What we do not do (but others do)
To understand why Shield's architecture matters, it helps to look at what other privacy and security apps commonly do:
What other apps do with your camera data
Many "privacy" apps upload camera frames to cloud servers for processing. Some store face embeddings (mathematical representations of your face) in remote databases. Others send analytics data including timestamps, usage patterns, and device information. Some use third-party SDKs that collect data independently of the app developer's stated policy.
Shield does none of these things. Here is a direct comparison:
- Cloud processing: Other apps send frames to servers. Shield processes everything on-device.
- Face embeddings: Other apps store mathematical face representations. Shield stores an integer.
- Analytics: Other apps collect usage data. Shield collects nothing.
- Third-party SDKs: Other apps include tracking libraries. Shield includes zero third-party code.
- Account systems: Other apps require login. Shield has no accounts.
- Network connections: Other apps phone home. Shield has no server to phone.
App Store distribution
Shield is distributed exclusively through the Mac App Store and the Microsoft Store. Both Apple and Microsoft review every app before publishing it, verify the developer's identity, and sign the application binary.

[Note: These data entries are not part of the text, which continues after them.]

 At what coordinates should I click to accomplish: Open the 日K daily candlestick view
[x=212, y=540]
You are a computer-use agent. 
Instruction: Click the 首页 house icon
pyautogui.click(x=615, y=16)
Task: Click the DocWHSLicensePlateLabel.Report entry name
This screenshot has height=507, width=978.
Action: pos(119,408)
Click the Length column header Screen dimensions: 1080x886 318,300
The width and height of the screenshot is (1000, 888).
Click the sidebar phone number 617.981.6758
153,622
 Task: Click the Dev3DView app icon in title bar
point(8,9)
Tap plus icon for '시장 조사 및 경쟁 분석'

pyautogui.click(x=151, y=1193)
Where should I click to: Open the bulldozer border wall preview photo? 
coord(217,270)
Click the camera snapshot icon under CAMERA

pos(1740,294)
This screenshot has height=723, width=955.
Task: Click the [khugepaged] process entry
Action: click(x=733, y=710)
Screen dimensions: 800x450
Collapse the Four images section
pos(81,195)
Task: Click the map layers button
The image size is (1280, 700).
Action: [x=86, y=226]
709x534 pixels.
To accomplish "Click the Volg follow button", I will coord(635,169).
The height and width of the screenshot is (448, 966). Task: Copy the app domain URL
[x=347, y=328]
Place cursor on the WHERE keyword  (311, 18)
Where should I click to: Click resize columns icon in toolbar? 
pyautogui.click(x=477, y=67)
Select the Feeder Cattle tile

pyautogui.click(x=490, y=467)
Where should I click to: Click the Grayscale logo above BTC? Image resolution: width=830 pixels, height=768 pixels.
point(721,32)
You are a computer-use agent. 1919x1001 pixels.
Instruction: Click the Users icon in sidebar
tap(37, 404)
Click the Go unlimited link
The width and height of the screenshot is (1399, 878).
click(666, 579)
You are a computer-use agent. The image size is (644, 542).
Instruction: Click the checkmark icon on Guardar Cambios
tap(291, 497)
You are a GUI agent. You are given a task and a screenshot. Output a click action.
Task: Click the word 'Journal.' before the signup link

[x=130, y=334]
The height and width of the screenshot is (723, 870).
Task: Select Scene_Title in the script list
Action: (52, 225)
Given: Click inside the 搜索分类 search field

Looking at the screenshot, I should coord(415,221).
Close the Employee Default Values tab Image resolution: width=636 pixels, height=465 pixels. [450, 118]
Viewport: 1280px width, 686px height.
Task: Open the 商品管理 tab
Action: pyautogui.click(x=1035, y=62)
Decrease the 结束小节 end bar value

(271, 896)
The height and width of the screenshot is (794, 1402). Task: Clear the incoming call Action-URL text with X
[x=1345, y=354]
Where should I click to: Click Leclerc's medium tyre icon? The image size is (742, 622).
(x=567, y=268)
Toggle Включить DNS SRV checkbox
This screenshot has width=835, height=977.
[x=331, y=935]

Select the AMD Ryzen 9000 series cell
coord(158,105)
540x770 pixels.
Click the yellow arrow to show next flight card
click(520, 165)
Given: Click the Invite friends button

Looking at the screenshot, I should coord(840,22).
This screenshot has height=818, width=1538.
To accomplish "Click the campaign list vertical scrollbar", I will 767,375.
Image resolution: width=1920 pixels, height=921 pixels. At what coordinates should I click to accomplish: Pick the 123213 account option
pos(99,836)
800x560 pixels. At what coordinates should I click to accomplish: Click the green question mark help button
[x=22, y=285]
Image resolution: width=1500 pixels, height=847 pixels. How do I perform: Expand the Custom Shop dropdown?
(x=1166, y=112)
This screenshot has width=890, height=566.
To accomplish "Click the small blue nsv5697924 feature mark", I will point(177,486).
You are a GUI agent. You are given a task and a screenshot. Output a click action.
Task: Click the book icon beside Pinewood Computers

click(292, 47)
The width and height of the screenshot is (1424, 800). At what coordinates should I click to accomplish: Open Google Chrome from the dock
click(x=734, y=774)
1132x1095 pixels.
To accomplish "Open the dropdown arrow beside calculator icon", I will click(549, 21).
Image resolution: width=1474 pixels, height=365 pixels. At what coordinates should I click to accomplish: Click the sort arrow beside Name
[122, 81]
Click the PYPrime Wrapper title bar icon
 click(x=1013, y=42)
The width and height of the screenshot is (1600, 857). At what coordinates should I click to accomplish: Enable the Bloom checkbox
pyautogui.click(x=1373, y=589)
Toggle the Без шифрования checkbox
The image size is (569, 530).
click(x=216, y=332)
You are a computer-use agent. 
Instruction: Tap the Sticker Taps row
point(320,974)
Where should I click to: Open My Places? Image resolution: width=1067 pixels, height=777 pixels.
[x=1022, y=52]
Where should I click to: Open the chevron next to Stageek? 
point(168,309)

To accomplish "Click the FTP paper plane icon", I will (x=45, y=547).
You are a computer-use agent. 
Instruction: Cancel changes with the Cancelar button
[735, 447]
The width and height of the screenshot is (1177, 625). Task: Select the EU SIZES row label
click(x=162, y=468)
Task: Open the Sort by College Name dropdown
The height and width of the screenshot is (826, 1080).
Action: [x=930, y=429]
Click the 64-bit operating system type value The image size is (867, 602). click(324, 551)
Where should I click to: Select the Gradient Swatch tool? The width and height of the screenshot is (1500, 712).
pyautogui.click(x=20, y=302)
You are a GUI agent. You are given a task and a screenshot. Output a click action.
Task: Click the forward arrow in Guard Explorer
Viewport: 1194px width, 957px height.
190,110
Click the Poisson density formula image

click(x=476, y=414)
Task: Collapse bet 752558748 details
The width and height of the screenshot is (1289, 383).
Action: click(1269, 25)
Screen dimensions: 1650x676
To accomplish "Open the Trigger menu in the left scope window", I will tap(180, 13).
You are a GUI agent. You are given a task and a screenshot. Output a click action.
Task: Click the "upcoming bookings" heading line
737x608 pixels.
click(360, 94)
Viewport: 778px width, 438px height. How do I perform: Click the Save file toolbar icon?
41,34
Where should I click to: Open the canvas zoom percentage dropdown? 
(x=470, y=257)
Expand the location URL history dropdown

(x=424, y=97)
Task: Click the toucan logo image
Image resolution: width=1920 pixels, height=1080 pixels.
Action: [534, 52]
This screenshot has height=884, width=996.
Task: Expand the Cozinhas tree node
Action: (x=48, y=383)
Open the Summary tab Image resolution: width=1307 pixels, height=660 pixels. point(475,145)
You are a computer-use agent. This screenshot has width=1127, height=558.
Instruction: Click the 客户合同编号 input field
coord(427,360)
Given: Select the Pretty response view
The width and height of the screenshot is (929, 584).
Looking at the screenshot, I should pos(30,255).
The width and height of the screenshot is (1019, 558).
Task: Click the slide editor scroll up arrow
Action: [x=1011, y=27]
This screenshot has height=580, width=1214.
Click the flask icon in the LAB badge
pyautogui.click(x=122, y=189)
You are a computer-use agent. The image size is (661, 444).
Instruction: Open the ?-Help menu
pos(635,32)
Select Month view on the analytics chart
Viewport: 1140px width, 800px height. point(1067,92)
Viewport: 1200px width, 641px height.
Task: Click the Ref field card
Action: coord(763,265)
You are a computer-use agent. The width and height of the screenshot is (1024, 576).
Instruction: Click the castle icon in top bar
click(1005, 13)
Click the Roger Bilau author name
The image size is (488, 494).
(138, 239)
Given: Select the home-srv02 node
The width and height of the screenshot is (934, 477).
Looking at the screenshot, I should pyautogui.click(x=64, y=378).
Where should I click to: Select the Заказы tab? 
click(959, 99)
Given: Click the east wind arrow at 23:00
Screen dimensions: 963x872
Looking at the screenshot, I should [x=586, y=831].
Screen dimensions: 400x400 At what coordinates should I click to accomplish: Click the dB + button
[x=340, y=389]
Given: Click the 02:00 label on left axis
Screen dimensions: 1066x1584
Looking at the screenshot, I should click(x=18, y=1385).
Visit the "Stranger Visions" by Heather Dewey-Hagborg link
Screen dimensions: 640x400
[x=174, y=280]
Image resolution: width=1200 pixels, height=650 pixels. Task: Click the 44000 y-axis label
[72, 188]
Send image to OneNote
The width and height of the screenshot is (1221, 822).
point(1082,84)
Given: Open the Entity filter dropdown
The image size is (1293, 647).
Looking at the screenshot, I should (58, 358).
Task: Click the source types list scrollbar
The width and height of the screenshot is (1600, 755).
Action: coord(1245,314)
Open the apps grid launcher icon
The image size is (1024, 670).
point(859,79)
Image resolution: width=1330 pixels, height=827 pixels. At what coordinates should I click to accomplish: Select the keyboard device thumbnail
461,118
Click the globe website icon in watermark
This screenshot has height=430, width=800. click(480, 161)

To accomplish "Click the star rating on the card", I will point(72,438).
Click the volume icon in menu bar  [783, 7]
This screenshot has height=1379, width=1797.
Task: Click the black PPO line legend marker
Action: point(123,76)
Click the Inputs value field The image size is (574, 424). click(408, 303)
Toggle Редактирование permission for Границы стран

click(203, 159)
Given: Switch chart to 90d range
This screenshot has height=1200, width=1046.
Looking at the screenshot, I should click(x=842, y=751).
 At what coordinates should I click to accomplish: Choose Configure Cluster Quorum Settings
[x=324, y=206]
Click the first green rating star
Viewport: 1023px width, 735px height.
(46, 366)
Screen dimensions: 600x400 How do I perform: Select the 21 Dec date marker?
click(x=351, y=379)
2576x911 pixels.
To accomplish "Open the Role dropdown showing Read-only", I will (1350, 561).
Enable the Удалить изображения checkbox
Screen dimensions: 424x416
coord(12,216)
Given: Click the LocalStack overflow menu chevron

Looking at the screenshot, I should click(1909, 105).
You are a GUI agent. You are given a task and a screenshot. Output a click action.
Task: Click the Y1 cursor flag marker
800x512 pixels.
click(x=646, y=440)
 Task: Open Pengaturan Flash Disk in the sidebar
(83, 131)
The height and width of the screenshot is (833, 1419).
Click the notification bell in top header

This means:
- The app was reviewed for malware and malicious behavior before being published
- The binary is signed and cannot be modified by third parties
- The developer identity (Avalw SRL) is verified
- If a single byte of the app is changed after signing, the operating system will refuse to run it
You can be confident that the app running on your machine is the exact same binary that was reviewed and signed. This is why we recommend downloading Shield only from official stores or from shield.avalw.ai.
How to verify everything yourself
We believe that trust should be verified, not assumed. Here is a checklist for verifying every privacy claim we make:
- Network activity: Open Activity Monitor (Mac) or Task Manager (Windows). Find Shield and check network usage. It will show zero bytes sent and received.
- Camera access: Check your system privacy settings. Revoke camera access and confirm Shield stops working. Re-grant it when ready.
- Memory usage: Check Shield's memory footprint. It remains stable because frames are processed and discarded, not accumulated.
- Offline test: Disconnect from the internet completely. Shield will continue working with zero degradation, because it never needed a connection.
Why this matters
Privacy is not a feature you can bolt on after the fact. It is an architectural decision that must be made at the foundation. Once you build a system that sends data to a server, you have created a permanent attack surface. A server can be hacked, subpoenaed, misconfigured, or sold to a new owner with different values.
By building Shield with no server, no data retention, and no network connections, we eliminated these attack surfaces entirely. There is nothing to hack because there is no server. There is nothing to leak because there is no data. There is nothing to subpoena because there is no record.
The strongest privacy guarantee is not a promise. It is an architecture that makes violation impossible.
That is the security architecture behind Avalw Shield. Not a policy. Not a promise. A structural impossibility.